14 Dezember 2010 - 20:30

Zwei Terroranschläge auf Trauernde im Südostiran kosteten mindestens 30 Menschen das Leben.

Wie die Ahlul Bayt News Agency ABNA berichtet, sollen in der südostiranischen Stadt Chabahar, nahe der Grenze zu Pakistan Anschläge auf trauernde Schiiten durchgeführt worden sein.
In unmittelbarer Nähe der Imam Hussain Moschee, soll ein Sprengsatz explodiert worden sein, durch welchen mindestens 38 Menschen getötet worden und viele Mehr verletzt wurden. Wie die lokalen Behörden berichten sollen bisher bereits 60 Menschen ins Krankenhaus eingeliefert worden sein.
Es sei nicht genau ersichtlich wieviele Menschen in den Anschlägen getötet oder verletzt worden sind, die Zahlen seien reine Schätzungen.
"Der Hauptangreifer der bei den Anschlägen getötet wurde, konnte ausfindig gemacht werden. Eine Anzahl von Iranern wurden festgenommen." So der Bürgermeister von Chabahar Ali Bateni gegenüber der Nachrichtenagentur IRNA am Mittwoch.
Ein zweiter Angreifer soll gesichtet worden sein, und vor der Detonation seiner Sprengsätze von den Polizisten verhaftet worden sein.
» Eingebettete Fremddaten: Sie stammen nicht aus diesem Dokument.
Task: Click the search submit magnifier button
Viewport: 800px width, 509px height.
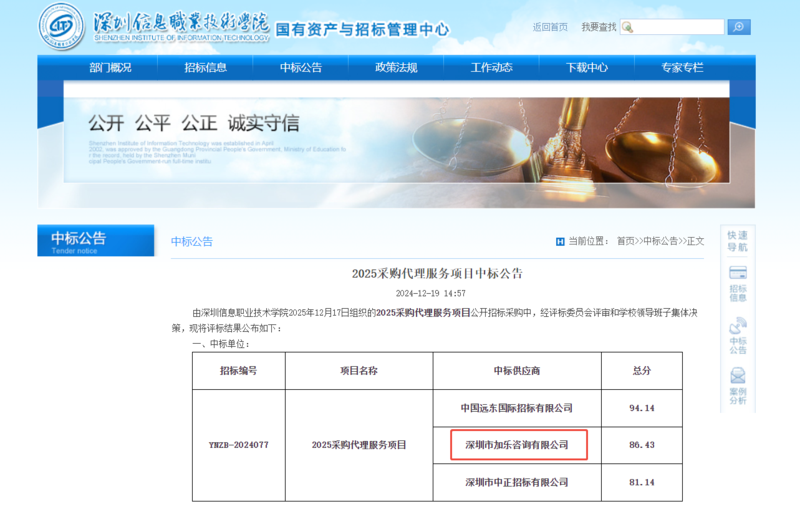Action: (x=739, y=27)
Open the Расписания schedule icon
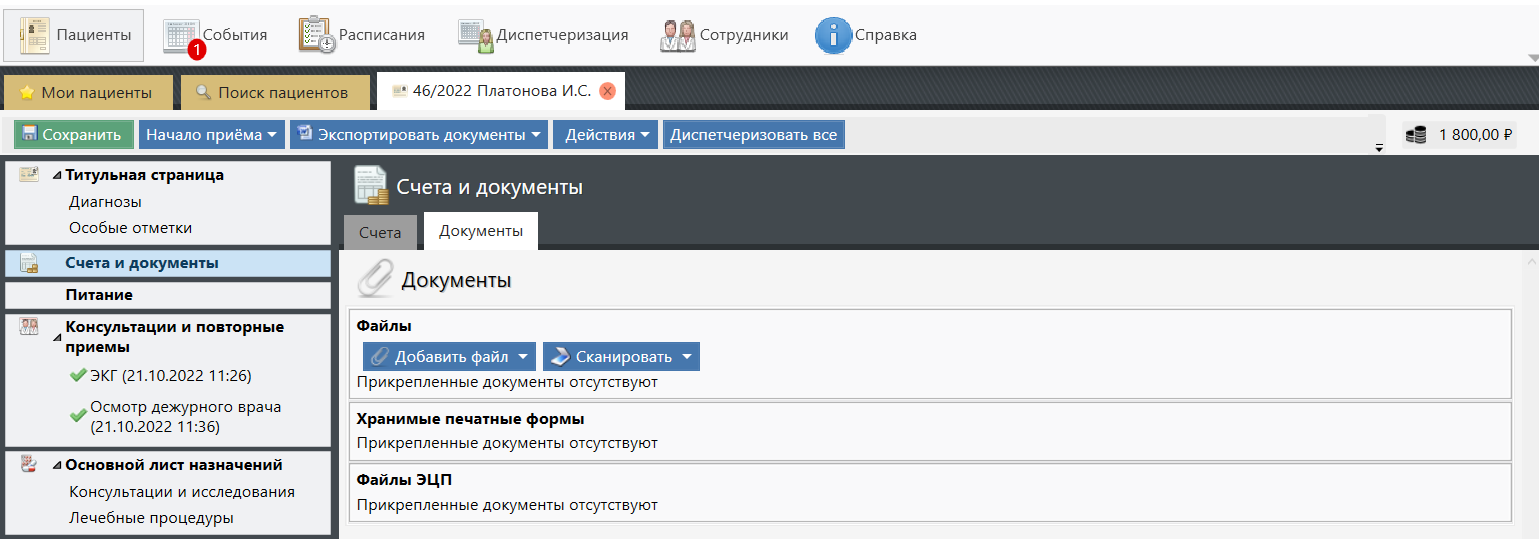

"Es gab zwei Terroristen, die von der Polizei ausfindig gemacht werden konnten, jedoch konnte die Polizei nicht gegen sie vorgehen, da sie eine ihrer zwei Sprengstoffwesten detonierten,bevor die Polizei tätig wurde."
Wie die Behörden hinzufügten, waren in den letzten drei Tagen bereits Bombendrohungen eingegangen.